## WHAT THE TASK REQUIRES
Each line of the records below that contains "sidebar" needs to be copied.

== INFORMATION GIVEN ==

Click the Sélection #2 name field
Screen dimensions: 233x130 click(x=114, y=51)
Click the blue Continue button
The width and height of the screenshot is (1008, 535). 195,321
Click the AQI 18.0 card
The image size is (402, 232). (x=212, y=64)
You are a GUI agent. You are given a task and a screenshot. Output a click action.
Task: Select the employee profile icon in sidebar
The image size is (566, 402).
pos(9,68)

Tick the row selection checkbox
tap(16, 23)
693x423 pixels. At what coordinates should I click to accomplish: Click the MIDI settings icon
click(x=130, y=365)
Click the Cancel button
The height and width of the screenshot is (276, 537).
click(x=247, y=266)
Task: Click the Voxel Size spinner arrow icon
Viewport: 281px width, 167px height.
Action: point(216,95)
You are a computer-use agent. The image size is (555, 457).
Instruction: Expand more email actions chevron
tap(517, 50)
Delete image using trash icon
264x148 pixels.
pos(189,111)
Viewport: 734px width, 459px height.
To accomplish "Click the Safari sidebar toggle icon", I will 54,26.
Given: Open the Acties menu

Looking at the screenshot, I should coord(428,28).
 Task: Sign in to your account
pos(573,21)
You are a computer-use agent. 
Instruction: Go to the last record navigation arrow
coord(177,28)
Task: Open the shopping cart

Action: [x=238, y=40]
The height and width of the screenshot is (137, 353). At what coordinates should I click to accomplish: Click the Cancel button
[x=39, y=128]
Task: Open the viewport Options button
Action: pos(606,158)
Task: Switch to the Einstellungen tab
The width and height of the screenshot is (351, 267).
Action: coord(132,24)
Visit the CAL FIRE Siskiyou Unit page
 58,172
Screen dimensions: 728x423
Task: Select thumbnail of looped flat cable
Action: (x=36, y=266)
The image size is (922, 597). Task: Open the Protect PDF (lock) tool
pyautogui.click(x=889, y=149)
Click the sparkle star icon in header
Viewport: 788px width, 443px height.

===

## REPLY TO THE TASK
Task: Select the employee profile icon in sidebar
To accomplish "Click the Safari sidebar toggle icon", I will 54,26.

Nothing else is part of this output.